#### To do:
Any picture among the records should be left out, please; retype the rest exactly.

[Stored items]
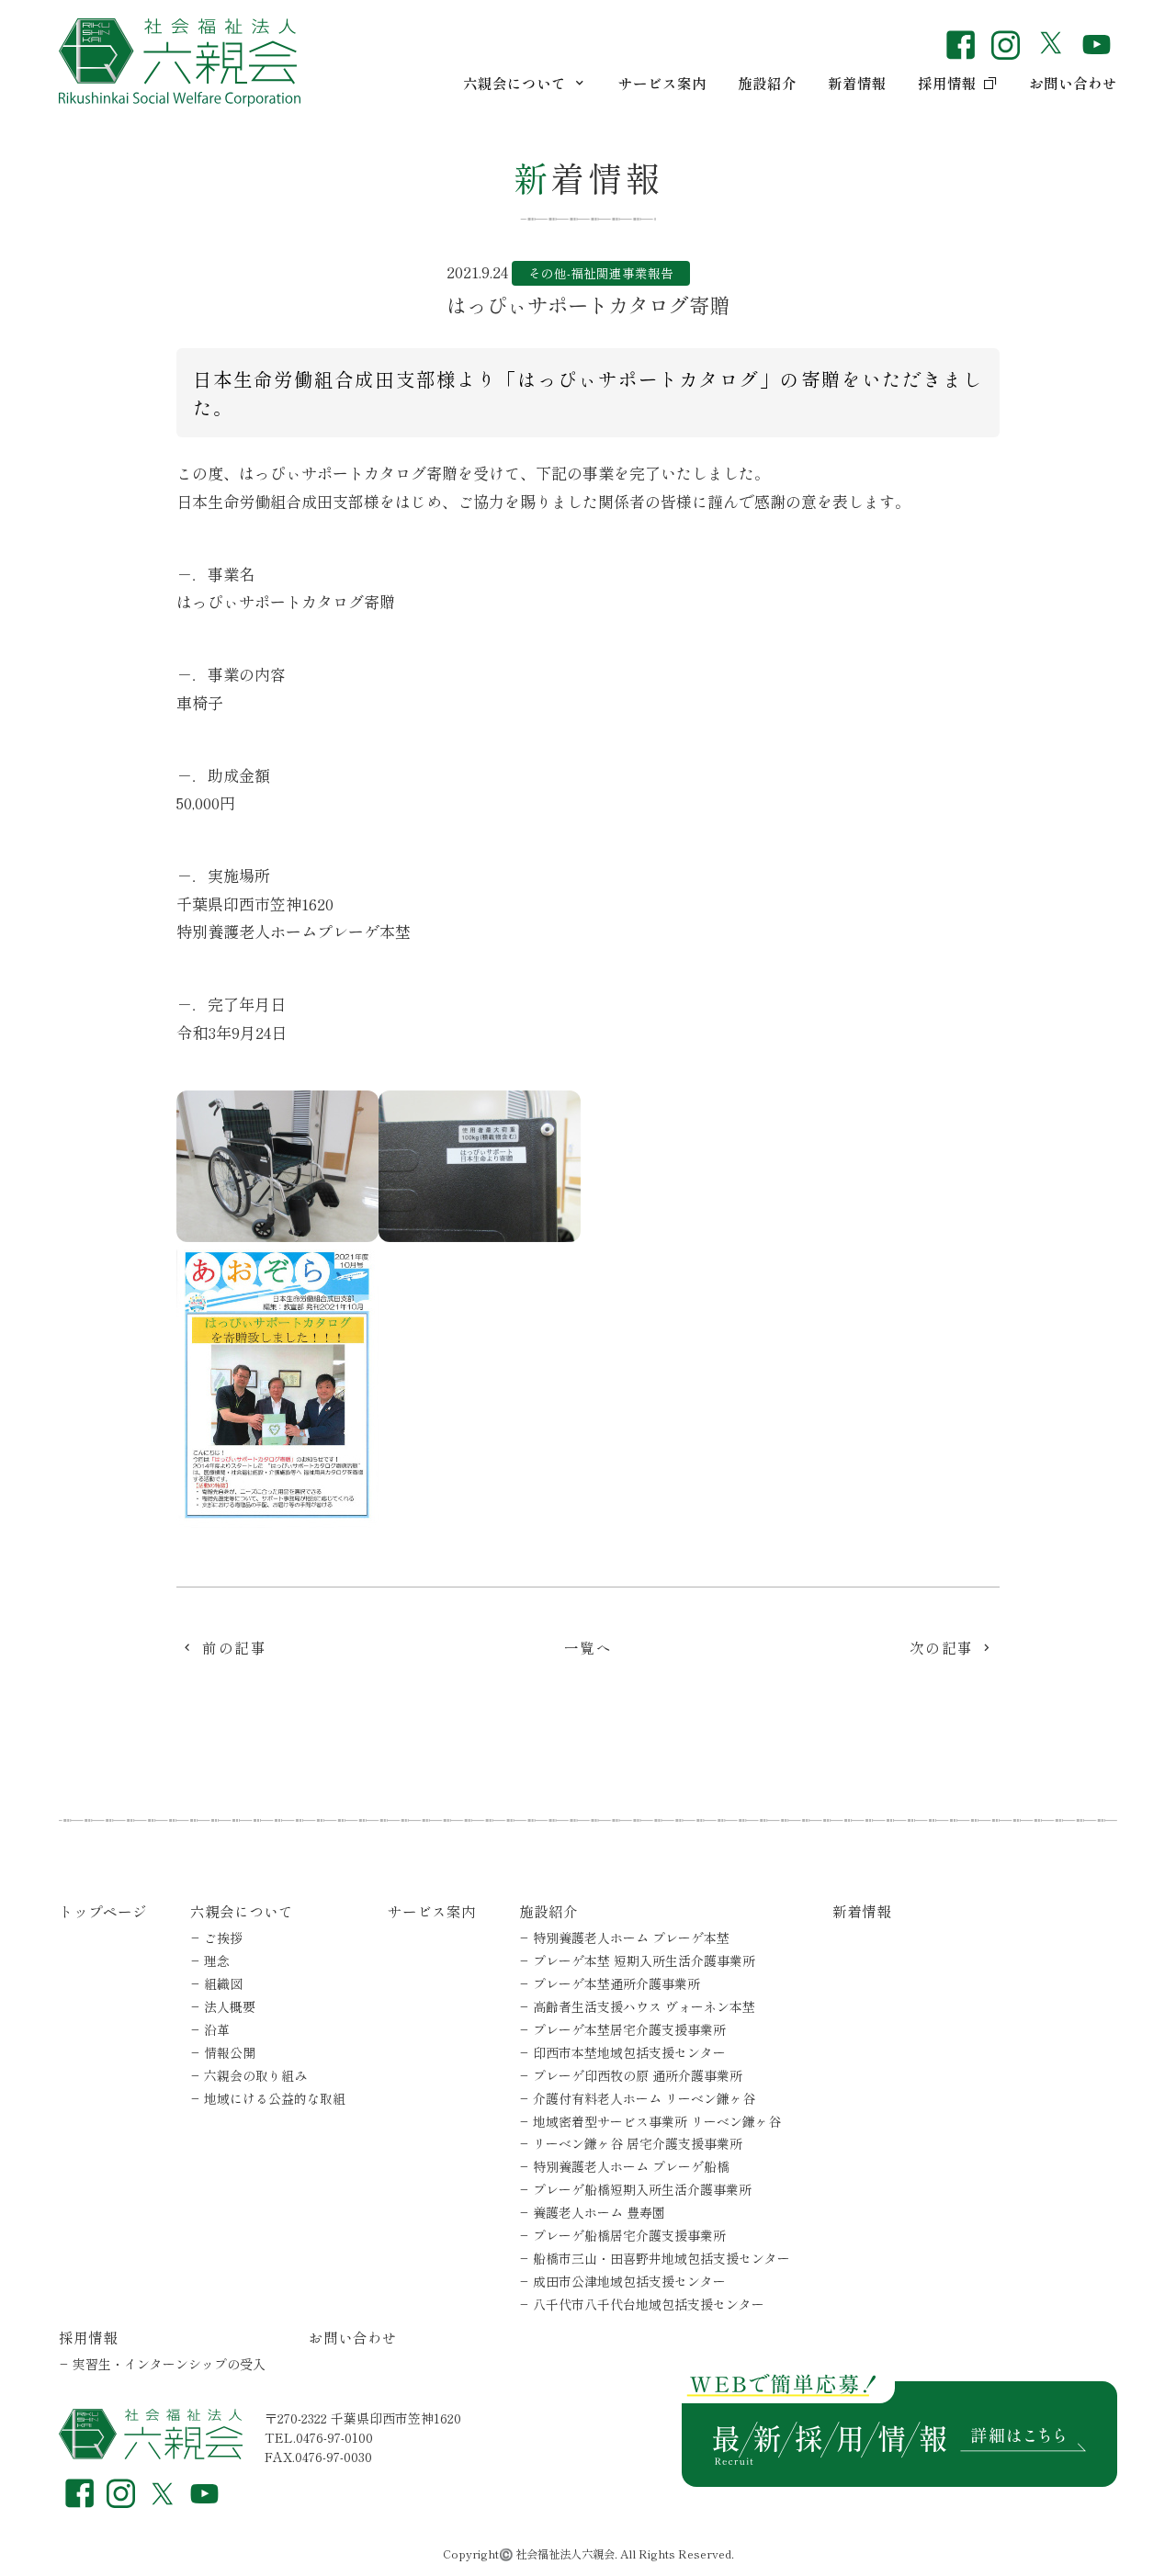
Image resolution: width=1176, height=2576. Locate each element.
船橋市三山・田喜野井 (661, 2258)
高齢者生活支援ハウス (644, 2006)
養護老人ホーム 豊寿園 (599, 2212)
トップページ (103, 1911)
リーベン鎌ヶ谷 (637, 2143)
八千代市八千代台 (648, 2304)
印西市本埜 (629, 2052)
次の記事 (942, 1647)
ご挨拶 (223, 1937)
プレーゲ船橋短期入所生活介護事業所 (642, 2189)
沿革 (217, 2029)
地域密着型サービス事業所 (657, 2121)
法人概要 (229, 2006)
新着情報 (857, 83)
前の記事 (234, 1647)
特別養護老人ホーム (631, 1937)
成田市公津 (629, 2281)
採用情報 (947, 83)
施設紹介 (767, 83)
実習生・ (169, 2364)
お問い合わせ (1073, 83)
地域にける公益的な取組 (274, 2098)
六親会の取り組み (255, 2075)
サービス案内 (662, 83)
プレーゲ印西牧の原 (637, 2075)
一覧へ (588, 1647)
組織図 (223, 1983)
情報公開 (229, 2052)
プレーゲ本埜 (644, 1960)
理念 (217, 1960)
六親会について (514, 83)
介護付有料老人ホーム (644, 2098)
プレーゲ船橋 (629, 2235)
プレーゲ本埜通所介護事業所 (616, 1983)
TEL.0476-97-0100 (319, 2437)
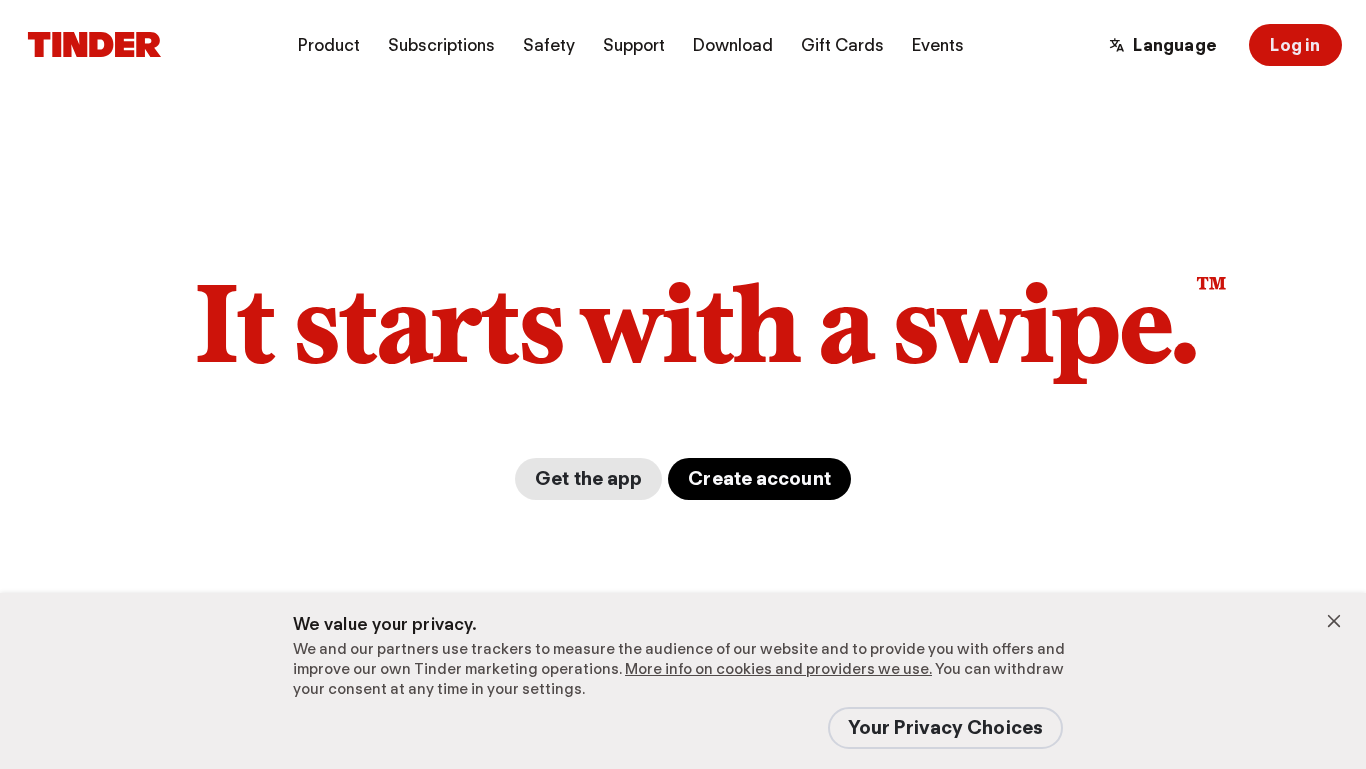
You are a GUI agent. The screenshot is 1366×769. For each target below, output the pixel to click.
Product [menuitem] (329, 45)
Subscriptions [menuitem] (441, 45)
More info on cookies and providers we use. (778, 669)
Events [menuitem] (938, 45)
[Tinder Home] (94, 45)
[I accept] (1334, 621)
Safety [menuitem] (549, 45)
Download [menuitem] (733, 45)
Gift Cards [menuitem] (842, 45)
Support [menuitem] (634, 45)
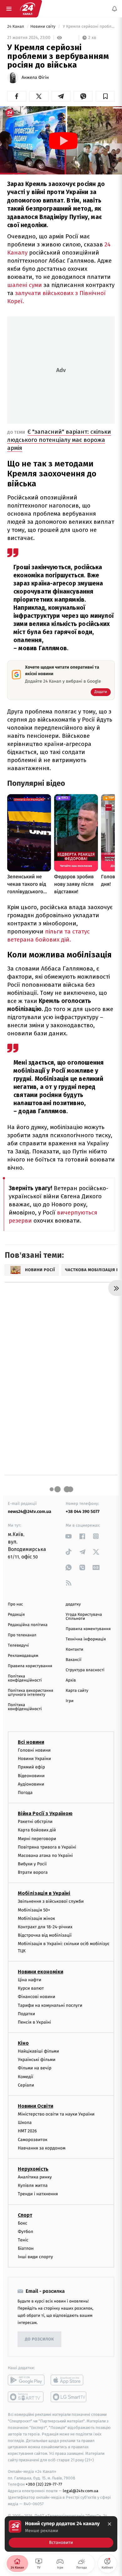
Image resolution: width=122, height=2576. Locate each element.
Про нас (15, 1604)
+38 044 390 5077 (82, 1511)
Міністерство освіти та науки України (56, 2114)
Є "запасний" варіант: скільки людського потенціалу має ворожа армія (59, 439)
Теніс (23, 2240)
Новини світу (43, 27)
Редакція (16, 1615)
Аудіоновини (31, 1784)
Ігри (70, 1701)
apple (69, 2380)
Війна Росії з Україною (45, 1814)
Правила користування (30, 1666)
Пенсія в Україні (34, 2022)
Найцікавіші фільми (38, 2051)
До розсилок (39, 2339)
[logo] (27, 8)
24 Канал (16, 27)
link (69, 1536)
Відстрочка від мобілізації (45, 1935)
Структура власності (85, 1670)
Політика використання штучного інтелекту (30, 1693)
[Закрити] (109, 2524)
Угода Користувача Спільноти (84, 1617)
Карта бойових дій (37, 1830)
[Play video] (63, 141)
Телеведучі (18, 1645)
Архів (71, 1680)
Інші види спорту (35, 2257)
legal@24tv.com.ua (80, 2491)
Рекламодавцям (23, 1656)
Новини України (34, 1759)
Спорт (25, 2215)
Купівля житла (33, 2185)
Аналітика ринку (35, 2177)
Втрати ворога (33, 1872)
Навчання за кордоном (41, 2148)
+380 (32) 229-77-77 (44, 2484)
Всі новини (31, 1742)
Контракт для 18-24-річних (45, 1927)
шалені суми (25, 285)
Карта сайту (77, 1691)
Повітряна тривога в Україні (47, 1847)
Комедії (25, 2076)
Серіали (26, 2085)
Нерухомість (33, 2169)
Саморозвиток (33, 2139)
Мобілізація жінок (36, 1918)
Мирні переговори (37, 1838)
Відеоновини (31, 1775)
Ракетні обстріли (35, 1822)
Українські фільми (36, 2060)
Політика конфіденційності (25, 1678)
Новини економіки (40, 1972)
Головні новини (34, 1750)
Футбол (25, 2231)
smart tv (26, 2397)
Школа (25, 2122)
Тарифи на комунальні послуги (50, 2005)
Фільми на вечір (34, 2068)
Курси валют (31, 1988)
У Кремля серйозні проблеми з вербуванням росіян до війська (88, 27)
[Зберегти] (105, 96)
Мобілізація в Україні (44, 1893)
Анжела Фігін (35, 77)
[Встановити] (61, 2533)
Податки (26, 2013)
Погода (25, 1792)
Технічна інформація (86, 1639)
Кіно (23, 2043)
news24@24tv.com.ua (29, 1511)
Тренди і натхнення (38, 2194)
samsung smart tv (69, 2397)
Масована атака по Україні (45, 1855)
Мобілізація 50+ (34, 1910)
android (26, 2380)
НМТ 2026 (27, 2131)
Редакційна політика (28, 1625)
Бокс (22, 2223)
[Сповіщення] (114, 8)
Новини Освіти (35, 2106)
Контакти (74, 1650)
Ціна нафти (29, 1979)
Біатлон (26, 2248)
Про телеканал (22, 1635)
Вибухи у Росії (32, 1864)
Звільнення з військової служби (51, 1901)
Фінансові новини (36, 1997)
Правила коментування (88, 1629)
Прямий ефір (31, 1767)
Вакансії (73, 1660)
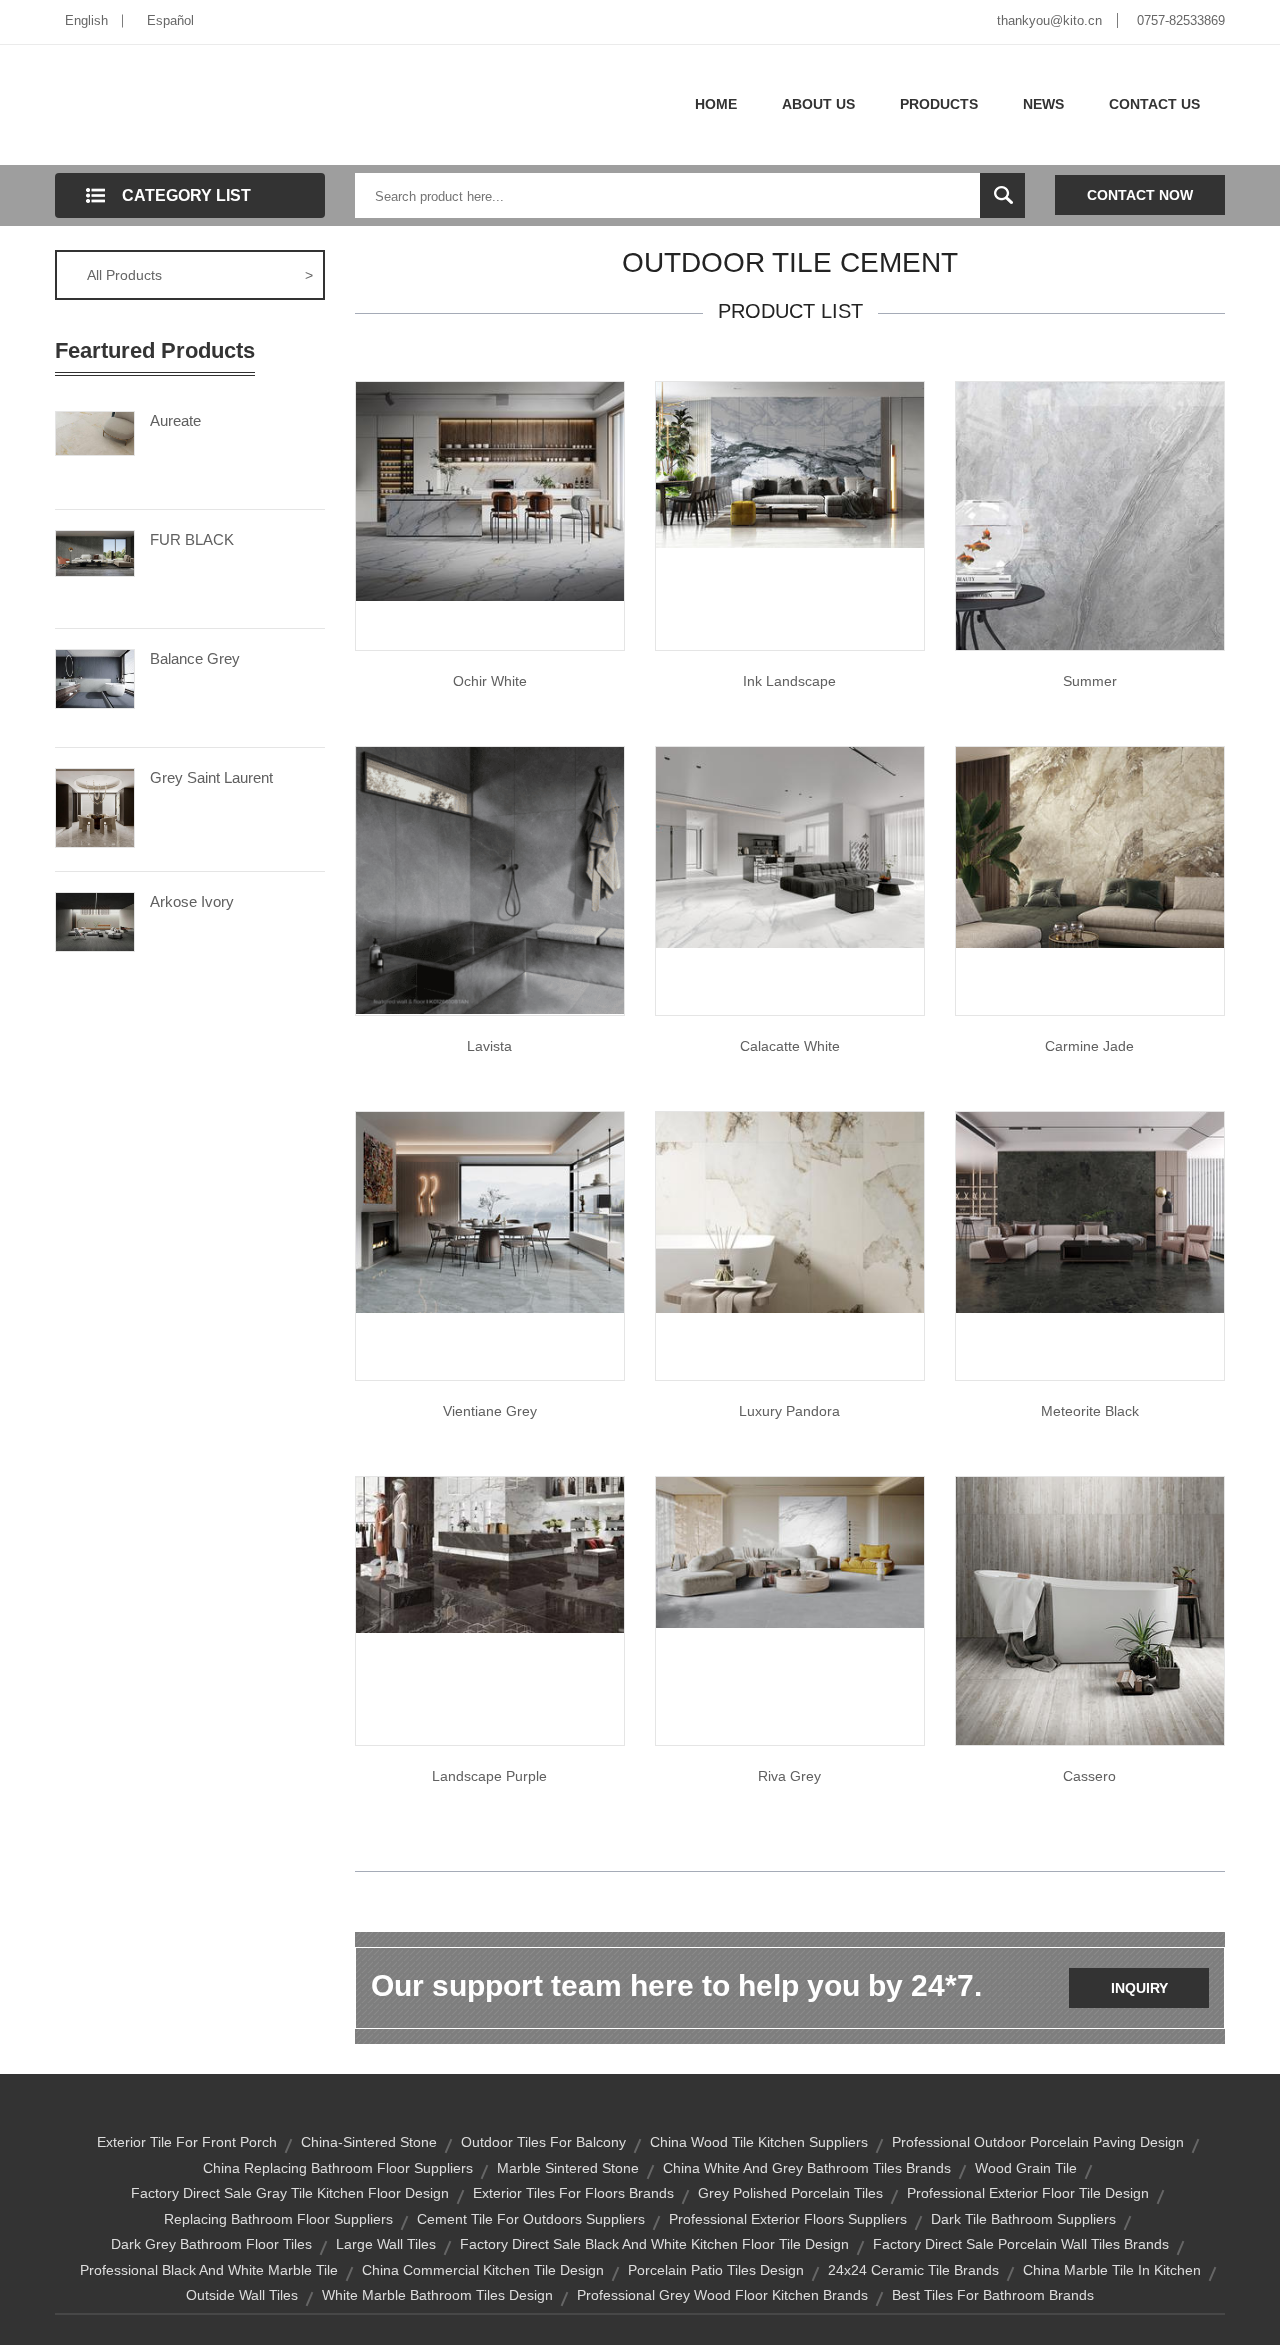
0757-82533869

#### Result of the exercise:
Image resolution: width=1176, height=2576. Locate each element.
船橋市三山・田喜野井 (661, 2258)
高齢者生活支援ハウス (644, 2006)
養護老人ホーム 豊寿園 (599, 2212)
トップページ (103, 1911)
リーベン鎌ヶ谷 (637, 2143)
八千代市八千代台 (648, 2304)
印西市本埜 (629, 2052)
次の記事 (942, 1647)
ご挨拶 (223, 1937)
プレーゲ船橋短期入所生活介護事業所 (642, 2189)
沿革 (217, 2029)
地域密着型サービス事業所 (657, 2121)
法人概要 (229, 2006)
新着情報 (857, 83)
前の記事 (234, 1647)
特別養護老人ホーム (631, 1937)
成田市公津 (629, 2281)
採用情報 (947, 83)
施設紹介 (767, 83)
実習生・ (169, 2364)
お問い合わせ (1073, 83)
地域にける公益的な取組 (274, 2098)
六親会の取り組み (255, 2075)
サービス案内 (662, 83)
プレーゲ印西牧の原 (637, 2075)
一覧へ (588, 1647)
組織図 (223, 1983)
情報公開 (229, 2052)
プレーゲ本埜 (644, 1960)
理念 (217, 1960)
六親会について (514, 83)
介護付有料老人ホーム (644, 2098)
プレーゲ船橋 (629, 2235)
プレーゲ本埜通所介護事業所 (616, 1983)
TEL.0476-97-0100 (319, 2437)
You are a GUI agent. The screenshot is 1366×769. For each target below, output the pixel to click.
Product [menuitem] (329, 45)
Subscriptions [menuitem] (441, 45)
More info on cookies and providers we use. (778, 669)
Events [menuitem] (938, 45)
[Tinder Home] (94, 45)
[I accept] (1334, 621)
Safety [menuitem] (549, 45)
Download [menuitem] (733, 45)
Gift Cards [menuitem] (842, 45)
Support [menuitem] (634, 45)
Image resolution: width=122, height=2576. Locate each element.
Про нас (15, 1604)
+38 044 390 5077 (82, 1511)
Міністерство освіти та науки України (56, 2114)
Є "запасний" варіант: скільки людського потенціалу має ворожа армія (59, 439)
Теніс (23, 2240)
Новини світу (43, 27)
Редакція (16, 1615)
Аудіоновини (31, 1784)
Ігри (70, 1701)
apple (69, 2380)
Війна Росії з Україною (45, 1814)
Правила користування (30, 1666)
Пенсія в Україні (34, 2022)
Найцікавіші фільми (38, 2051)
До розсилок (39, 2339)
[logo] (27, 8)
24 Канал (16, 27)
link (69, 1536)
Відстрочка від мобілізації (45, 1935)
Структура власності (85, 1670)
Політика використання штучного інтелекту (30, 1693)
[Закрити] (109, 2524)
Угода Користувача Спільноти (84, 1617)
Карта бойових дій (37, 1830)
[Play video] (63, 141)
Телеведучі (18, 1645)
Архів (71, 1680)
Інші види спорту (35, 2257)
legal@24tv.com.ua (80, 2491)
Рекламодавцям (23, 1656)
Новини України (34, 1759)
Спорт (25, 2215)
Купівля житла (33, 2185)
Аналітика ринку (35, 2177)
Втрати ворога (33, 1872)
Навчання за кордоном (41, 2148)
+380 (32) 229-77-77 (44, 2484)
Всі новини (31, 1742)
Контракт для 18-24-річних (45, 1927)
шалені суми (25, 285)
Карта сайту (77, 1691)
Повітряна тривога в Україні (47, 1847)
Комедії (25, 2076)
Серіали (26, 2085)
Нерухомість (33, 2169)
Саморозвиток (33, 2139)
Мобілізація жінок (36, 1918)
Мирні переговори (37, 1838)
Відеоновини (31, 1775)
Ракетні обстріли (35, 1822)
Українські фільми (36, 2060)
Політика конфіденційності (25, 1678)
Новини економіки (40, 1972)
Головні новини (34, 1750)
Футбол (25, 2231)
smart tv (26, 2397)
Школа (25, 2122)
Тарифи на комунальні послуги (50, 2005)
Фільми на вечір (34, 2068)
Курси валют (31, 1988)
У Кремля серйозні проблеми з вербуванням росіян до війська (88, 27)
[Зберегти] (105, 96)
Мобілізація в Україні (44, 1893)
Анжела Фігін (35, 77)
[Встановити] (61, 2533)
Податки (26, 2013)
Погода (25, 1792)
Технічна інформація (86, 1639)
Кіно (23, 2043)
news24@24tv.com.ua (29, 1511)
Тренди і натхнення (38, 2194)
samsung smart tv (69, 2397)
Масована атака по Україні (45, 1855)
Мобілізація 50+ (34, 1910)
android (26, 2380)
НМТ 2026 (27, 2131)
Редакційна політика (28, 1625)
Бокс (22, 2223)
[Сповіщення] (114, 8)
Новини Освіти (35, 2106)
Контакти (74, 1650)
Ціна нафти (29, 1979)
Біатлон (26, 2248)
Про телеканал (22, 1635)
Вибухи у Росії (32, 1864)
Звільнення з військової служби (51, 1901)
Фінансові новини (36, 1997)
Правила коментування (88, 1629)
Прямий ефір (31, 1767)
Вакансії (73, 1660)
0757-82533869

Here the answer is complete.